Led by a Board of Directors, we employ and Executive Director and one part-time project coordinator. We are funded by Bartow’s Community Redevelopment Agency, The City of Bartow, and through local business and resident investment. Our work is accomplished primarily through committees of volunteers implementing activities in the areas of organization, promotion, design, and economic restructuring.
Board of Directors
The Board plays a critical role in the local program by establishing policy, determining priorities, and assisting the Executive Director with implementation of activities in the areas of organization, promotion, design, and economic restructuring.
Sharon Casey, Retired
Blanche Bryant, Travel Leaders/International Sun Travel
Glenda Reeves, Tay’-Cho Art Gallery
Gordon Green, Patel Greene & Associates
Linda K. Holcomb, Main Street Bartow, Inc.

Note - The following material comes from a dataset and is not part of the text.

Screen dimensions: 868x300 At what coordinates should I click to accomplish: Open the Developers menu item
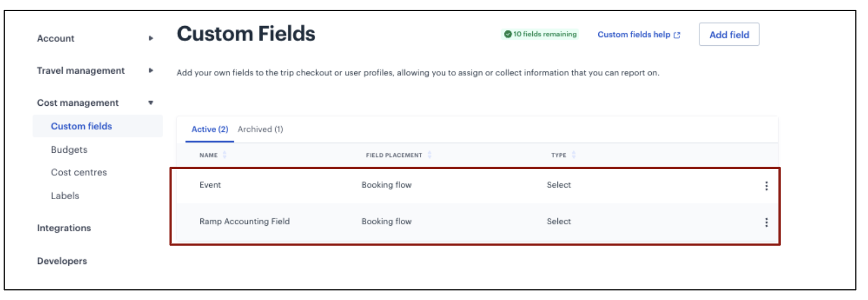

Virginia Condello, Greater Bartow Chamber of Commerce
Jennifer Daniels, PalletONE
Chandra Frederick, Polk County Building Department
Sandy Harbin, Sweet Magnolias Cafe & Gift Shop
Tim Jones, Tim’s Barber Shop
Laura Mills Simpson, Crown Electric
Maria Trippe, Polk County History Museum
CITY COMMISSION LIAISON
Trish Pfeiffer, Simply Storage/Bartow City Commissioner
Mary Jordan, Main Street Bartow, Inc.
Main Street Bartow, Inc. approaches its Mission through a 4 Point Approach to Management:
Organization establishes consensus and cooperation by building partnerships among the various groups that have a stake in the commercial district. By getting everyone working toward the same goal, Main Street Bartow provides effective, ongoing management and advocacy for the downtown or neighborhood business district. Through volunteer recruitment and collaboration with partners representing a broad cross section of the community, Main Street Bartow incorporates a wide range of perspectives into its efforts. A board of directors and standing committees make up the fundamental organizational structure of volunteer-driven revitalization programs. Volunteers are coordinated and supported by a paid program director. This structure not only divides the workload and clearly delineates responsibilities, but also builds consensus and cooperation among the various stakeholders.
Promotion takes many forms, but the goal is to create a positive image that will rekindle community pride and improve consumer and investor confidence in our commercial district. Advertising, retail promotions, special events, and marketing campaigns help sell the image and promise of Downtown Bartow to the community and surrounding region. Promotions communicate Bartow’s commercial district’s unique characteristics, business establishments, and activities to shoppers, investors, potential business and property owners, and visitors. We accomplish these goals through monthly, annual and special events. View the Event Calendar.
Design means getting Downtown Bartow into top physical shape and creating a safe, inviting environment for shoppers, workers, and visitors. It takes advantage of the visual opportunities inherent in a commercial district by directing attention to all of its physical elements: public and private buildings, storefronts, signs, public spaces, parking areas, street furniture, public art, landscaping, merchandising, window displays, and promotional materials. An appealing atmosphere, created through attention to all of these visual elements, conveys a positive message about the commercial district and what it has to offer. Design activities also include instilling good maintenance
practices in the commercial district, enhancing the district’s physical appearance through the rehabilitation of historic buildings, encouraging appropriate new construction, developing sensitive design management systems, educating business and property owners about design quality, and long-term planning.
Economic restructuring strengthens your community’s existing economic assets while diversifying its economic base. This is accomplished by retaining and expanding successful businesses to provide a balanced commercial mix, sharpening the competitiveness and merchandising skills of business owners, and attracting new businesses that the market can support. Converting unused or underused commercial space into economically productive property also helps boost the profitability of the district. The goal is to build a commercial district that responds to the needs of today’s consumers. Coincidentally, the four points of the Main Street approach correspond with the four forces of real estate value, which are social, political, physical, and economic.